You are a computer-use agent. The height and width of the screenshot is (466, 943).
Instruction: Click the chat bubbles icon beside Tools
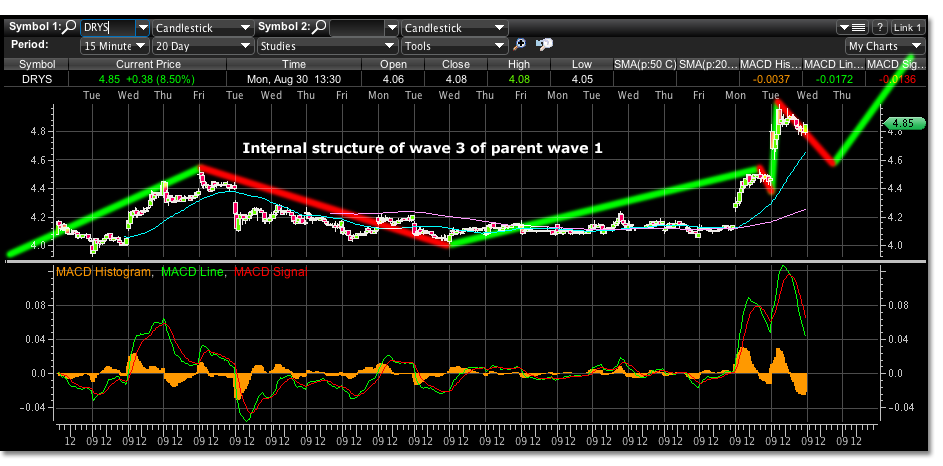tap(545, 45)
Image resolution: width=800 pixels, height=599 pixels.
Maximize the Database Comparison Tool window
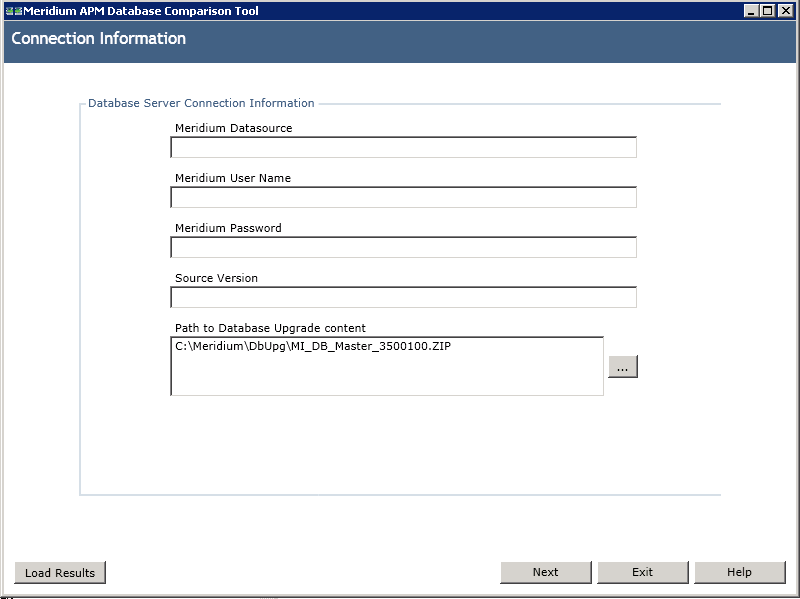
———
*Task statement*.
All of the data above should be transcribed verbatim, with pictures omitted.

*Completed task*.
You are a computer-use agent. The height and width of the screenshot is (466, 943).
Instruction: Click the chat bubbles icon beside Tools
tap(545, 45)
Image resolution: width=800 pixels, height=599 pixels.
Maximize the Database Comparison Tool window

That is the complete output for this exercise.